Here, we characterize strain-specific genomic variation and its contribution to the early gut microbiome using an integrated and extended dataset from DIABIMMUNE, which includes nearly 300 children with human leukocyte antigen (HLA) haplotypes conferring increased risk to autoimmune disorders (roughly four-fold over the background population) in three neighboring countries: Finland, Estonia, and Russian Karelia. These children were observed for three years from birth by monthly stool sampling, frequent questionnaires about common life events and circumstances, and periodic blood sampling to track different immune parameters. The integrated DIABIMMUNE dataset consists of 16S rRNA gene sequencing of 3,204 samples and metagenomic sequencing of 1,154 samples, together spanning 289 subjects at an average of 11.4 (range 1-36) timepoints per subject. We briefly report association analyses of 16S data followed by SNP- and metagenomic assembly-based strain and pangenome analyses of common early gut species. The integrated DIABIMMUNE microbiome data provide detailed, strain-level characterizations of the developing gut microbiome.

Results

DIABIMMUNE followed Finnish, Estonian, and Russian children for three years from birth by collecting monthly stool samples, periodic serum samples, and frequent questionnaires on early life events.

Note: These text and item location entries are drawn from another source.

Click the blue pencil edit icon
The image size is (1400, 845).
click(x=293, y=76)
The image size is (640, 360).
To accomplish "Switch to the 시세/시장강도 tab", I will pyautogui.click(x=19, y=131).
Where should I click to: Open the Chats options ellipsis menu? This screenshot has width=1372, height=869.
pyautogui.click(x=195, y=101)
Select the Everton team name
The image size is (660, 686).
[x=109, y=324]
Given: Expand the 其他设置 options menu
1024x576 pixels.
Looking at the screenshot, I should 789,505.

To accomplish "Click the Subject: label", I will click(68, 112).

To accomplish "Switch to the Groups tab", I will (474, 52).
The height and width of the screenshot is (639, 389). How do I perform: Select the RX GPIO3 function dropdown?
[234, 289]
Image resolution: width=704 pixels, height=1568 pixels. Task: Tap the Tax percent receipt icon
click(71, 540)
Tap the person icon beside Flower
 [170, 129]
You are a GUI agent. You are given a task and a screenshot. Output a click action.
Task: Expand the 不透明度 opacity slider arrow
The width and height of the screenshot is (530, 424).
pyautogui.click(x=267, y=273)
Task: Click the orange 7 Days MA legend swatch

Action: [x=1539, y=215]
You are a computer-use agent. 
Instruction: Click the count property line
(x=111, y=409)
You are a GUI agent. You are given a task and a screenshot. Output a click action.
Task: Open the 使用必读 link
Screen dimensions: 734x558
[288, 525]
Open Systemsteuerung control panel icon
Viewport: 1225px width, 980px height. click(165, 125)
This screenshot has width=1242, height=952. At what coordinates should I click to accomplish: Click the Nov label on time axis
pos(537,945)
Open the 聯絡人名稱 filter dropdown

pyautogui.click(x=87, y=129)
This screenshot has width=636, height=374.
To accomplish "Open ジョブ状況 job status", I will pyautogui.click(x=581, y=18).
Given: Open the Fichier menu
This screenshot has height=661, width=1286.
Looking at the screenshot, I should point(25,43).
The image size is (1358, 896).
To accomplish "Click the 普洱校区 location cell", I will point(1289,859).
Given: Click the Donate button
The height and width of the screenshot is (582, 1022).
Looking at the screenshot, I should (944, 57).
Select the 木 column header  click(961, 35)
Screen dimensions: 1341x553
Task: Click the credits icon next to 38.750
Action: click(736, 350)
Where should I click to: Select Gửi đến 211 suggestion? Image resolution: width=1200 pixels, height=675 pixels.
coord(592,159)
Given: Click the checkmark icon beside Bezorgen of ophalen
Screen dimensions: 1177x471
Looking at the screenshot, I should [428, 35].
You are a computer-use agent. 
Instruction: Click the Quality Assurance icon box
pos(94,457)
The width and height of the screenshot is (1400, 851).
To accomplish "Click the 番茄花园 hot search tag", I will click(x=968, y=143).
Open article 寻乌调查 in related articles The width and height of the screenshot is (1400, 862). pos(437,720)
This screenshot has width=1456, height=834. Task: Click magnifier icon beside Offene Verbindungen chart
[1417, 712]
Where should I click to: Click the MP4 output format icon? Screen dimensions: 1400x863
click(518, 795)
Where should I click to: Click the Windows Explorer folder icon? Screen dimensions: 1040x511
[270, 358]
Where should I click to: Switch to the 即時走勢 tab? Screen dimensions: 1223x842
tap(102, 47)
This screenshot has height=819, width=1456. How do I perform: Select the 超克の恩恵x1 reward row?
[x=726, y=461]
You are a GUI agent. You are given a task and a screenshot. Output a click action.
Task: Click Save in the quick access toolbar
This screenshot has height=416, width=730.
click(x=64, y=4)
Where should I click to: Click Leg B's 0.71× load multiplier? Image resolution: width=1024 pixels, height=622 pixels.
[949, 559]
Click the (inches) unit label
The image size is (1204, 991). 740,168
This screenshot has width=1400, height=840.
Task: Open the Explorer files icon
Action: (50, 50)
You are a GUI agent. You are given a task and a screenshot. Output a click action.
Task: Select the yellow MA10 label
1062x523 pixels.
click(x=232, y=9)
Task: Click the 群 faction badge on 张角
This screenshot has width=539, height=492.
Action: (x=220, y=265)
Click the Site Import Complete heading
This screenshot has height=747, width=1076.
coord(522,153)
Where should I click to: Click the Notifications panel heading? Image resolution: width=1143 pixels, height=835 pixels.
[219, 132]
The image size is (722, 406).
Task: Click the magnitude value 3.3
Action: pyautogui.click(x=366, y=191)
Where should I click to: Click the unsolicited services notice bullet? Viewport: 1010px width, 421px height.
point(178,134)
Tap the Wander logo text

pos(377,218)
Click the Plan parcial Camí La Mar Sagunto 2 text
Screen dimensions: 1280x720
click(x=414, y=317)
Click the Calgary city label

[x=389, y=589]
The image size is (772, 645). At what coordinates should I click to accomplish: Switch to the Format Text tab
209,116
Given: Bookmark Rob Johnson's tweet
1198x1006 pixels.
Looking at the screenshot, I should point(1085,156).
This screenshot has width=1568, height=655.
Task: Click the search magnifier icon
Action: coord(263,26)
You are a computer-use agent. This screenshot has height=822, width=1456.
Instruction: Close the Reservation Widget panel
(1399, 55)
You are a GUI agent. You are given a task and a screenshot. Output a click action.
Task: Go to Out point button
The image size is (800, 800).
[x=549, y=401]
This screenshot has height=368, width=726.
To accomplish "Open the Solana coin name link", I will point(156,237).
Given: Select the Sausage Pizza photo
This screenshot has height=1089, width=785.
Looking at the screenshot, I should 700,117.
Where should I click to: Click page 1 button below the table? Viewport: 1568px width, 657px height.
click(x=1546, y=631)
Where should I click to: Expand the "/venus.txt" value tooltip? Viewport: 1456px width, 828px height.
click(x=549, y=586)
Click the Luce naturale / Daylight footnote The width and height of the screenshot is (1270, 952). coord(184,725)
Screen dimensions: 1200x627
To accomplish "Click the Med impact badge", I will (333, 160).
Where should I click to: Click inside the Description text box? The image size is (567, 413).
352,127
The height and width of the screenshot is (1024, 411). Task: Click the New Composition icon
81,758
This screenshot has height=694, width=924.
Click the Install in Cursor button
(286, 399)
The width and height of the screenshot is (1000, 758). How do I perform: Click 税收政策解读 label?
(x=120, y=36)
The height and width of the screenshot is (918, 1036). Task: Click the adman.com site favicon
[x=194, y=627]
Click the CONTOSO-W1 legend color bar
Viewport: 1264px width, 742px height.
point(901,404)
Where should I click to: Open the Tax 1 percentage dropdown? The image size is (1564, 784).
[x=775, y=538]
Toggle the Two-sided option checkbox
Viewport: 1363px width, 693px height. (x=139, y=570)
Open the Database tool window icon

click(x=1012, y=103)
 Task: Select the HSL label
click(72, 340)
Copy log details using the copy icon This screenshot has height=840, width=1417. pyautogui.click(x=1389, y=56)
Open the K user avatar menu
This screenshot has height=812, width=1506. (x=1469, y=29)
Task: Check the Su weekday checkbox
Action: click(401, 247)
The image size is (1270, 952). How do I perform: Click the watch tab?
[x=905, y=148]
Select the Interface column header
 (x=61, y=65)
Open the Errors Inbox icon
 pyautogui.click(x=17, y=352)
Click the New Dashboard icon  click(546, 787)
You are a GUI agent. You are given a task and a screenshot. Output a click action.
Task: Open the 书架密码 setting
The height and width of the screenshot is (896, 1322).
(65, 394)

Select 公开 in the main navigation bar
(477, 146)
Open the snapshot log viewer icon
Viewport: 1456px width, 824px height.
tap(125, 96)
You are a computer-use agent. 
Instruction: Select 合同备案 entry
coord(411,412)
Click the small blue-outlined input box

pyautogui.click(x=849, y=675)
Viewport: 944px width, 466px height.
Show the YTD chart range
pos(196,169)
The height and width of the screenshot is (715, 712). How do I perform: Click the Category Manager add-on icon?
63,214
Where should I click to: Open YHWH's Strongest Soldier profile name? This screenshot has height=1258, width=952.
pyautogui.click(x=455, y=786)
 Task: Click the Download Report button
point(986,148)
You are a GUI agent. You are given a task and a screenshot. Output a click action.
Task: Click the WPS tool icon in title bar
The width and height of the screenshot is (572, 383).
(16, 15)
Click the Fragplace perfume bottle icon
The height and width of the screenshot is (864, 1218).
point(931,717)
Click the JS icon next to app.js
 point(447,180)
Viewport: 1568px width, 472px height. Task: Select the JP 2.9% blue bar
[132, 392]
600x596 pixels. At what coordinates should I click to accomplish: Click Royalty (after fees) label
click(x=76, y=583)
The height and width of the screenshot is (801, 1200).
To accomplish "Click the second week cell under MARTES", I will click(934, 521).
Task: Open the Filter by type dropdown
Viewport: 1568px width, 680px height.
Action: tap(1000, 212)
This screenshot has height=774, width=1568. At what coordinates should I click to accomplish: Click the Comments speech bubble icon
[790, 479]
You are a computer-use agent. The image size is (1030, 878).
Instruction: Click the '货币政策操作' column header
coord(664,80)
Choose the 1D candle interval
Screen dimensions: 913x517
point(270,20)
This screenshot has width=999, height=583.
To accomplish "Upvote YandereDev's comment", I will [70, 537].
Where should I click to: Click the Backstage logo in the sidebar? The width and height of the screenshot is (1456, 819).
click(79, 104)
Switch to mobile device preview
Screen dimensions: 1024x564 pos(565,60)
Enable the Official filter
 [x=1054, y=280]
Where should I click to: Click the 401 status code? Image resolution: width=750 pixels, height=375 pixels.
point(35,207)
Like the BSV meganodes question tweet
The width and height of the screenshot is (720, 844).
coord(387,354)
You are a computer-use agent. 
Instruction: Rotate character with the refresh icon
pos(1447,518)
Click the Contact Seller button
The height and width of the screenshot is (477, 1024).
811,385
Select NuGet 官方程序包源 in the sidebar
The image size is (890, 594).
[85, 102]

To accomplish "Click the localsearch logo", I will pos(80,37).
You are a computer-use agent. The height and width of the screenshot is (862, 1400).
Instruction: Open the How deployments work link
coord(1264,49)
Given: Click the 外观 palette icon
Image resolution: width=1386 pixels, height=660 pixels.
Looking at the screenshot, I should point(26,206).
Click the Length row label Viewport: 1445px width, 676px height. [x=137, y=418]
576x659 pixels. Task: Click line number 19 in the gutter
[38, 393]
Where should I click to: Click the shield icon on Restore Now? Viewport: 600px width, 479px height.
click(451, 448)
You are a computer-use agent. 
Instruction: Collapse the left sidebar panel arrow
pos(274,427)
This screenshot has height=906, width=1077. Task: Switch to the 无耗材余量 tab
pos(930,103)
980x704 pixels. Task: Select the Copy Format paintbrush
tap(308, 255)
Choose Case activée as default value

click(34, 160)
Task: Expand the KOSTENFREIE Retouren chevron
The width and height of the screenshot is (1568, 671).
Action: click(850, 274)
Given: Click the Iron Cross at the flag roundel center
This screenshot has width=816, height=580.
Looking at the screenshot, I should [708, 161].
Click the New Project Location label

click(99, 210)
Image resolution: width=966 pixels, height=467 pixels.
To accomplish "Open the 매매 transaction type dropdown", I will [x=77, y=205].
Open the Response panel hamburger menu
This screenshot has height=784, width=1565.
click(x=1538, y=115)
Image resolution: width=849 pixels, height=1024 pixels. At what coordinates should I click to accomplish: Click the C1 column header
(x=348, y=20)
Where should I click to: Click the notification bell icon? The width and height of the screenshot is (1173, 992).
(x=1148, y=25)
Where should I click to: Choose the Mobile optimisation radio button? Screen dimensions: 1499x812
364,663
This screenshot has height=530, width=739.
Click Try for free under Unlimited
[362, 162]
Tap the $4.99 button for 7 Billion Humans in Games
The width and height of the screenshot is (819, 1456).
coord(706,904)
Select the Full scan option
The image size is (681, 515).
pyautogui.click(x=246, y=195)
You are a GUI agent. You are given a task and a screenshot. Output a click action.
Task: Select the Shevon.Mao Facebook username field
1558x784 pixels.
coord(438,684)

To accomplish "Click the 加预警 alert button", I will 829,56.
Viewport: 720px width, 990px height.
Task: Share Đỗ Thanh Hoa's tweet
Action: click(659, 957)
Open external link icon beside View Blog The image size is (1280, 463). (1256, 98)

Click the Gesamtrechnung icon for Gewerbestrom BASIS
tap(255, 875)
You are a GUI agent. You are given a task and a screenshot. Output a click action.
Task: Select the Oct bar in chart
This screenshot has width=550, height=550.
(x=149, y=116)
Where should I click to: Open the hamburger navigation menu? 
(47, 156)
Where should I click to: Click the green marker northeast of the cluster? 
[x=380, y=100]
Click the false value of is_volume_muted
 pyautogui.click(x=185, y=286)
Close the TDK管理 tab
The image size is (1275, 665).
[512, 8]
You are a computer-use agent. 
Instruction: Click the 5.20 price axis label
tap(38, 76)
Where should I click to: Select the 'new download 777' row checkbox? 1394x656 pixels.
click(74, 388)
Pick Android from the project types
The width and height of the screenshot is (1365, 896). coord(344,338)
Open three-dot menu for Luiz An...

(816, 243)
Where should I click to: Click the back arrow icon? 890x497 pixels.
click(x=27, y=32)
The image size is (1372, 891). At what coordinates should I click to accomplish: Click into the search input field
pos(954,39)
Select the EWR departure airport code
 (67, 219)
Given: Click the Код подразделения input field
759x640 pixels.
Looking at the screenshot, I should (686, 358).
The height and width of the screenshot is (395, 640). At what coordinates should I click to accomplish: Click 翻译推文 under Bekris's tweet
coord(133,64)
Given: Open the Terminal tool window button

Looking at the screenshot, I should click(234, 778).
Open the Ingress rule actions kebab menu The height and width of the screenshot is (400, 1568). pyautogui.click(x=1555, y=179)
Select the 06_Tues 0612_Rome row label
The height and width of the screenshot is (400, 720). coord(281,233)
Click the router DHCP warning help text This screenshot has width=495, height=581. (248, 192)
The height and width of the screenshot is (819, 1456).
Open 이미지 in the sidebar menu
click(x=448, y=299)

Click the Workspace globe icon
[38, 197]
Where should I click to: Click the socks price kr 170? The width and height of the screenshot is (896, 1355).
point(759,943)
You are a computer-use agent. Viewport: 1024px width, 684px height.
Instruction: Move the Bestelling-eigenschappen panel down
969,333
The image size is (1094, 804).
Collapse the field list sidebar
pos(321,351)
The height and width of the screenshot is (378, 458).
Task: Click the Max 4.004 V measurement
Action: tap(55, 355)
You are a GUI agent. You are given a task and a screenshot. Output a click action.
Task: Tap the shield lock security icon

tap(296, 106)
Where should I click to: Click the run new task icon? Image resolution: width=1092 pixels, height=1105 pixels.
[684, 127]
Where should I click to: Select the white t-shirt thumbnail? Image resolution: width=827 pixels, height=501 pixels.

Here, we integrate all published DIABIMMUNE microbiome data generated in multiple studies using 16S rRNA amplicon, metagenomic and virome sequencing techniques3740. After a unified quality control process, the data consisted of 3,204 16S amplicon and 1,154 metagenomic sequencing profiles from 289 and 269 subjects, respectively (Table 1, Supplementary Figure 1, Supplementary Table 1).

Table 1. DIABIMMUNE microbiome cohort statistics.

Distribution of study subjects, stool samples with sequencing data and several other external variables across the study sites. The table shows the number of study subjects (N) per category unless otherwise specified. T1D autoantibody and diagnosis information as of Nov. 2016.

Finland Estonia Russia
Study subjects 140 80 73
Samples profiled by 16S rRNA gene sequencing (median per subject) 2,080 (9) 501 (6) 623 (7)
Samples profiled by metagenomic sequencing (median per subject) 616 (4) 221 (3) 317 (3)
Males/Females 78/62 39/41 40/33
Caesarean sections 9 6 12
Mean maternal age at birth (sd) 31.1 (4.9) 29.1 (5.1) 27.8 (4.7)
Born in rural household 10 (7.7%) 19 (23.8%) 0
T1D AAB seropositive subjects 11 4 1
Subjects with T1D diagnosis 5 1 1

Early gut microbiome explorations are complicated by natural dynamics and numerous interactions with intrinsic and extrinsic factors. To further understand early microbial development relative to these factors, we analyzed 16S data using both omnibus and individual association tests. Early growth, household location and antibiotic courses during pregnancy, among other variables, were associated with early gut microbial composition (Supplementary Note 1, Supplementary Figure 1, Supplementary Tables 24). Height at age three (Supplementary Figure 1) and growth rate during the first three years of life were positively associated with microbial diversity.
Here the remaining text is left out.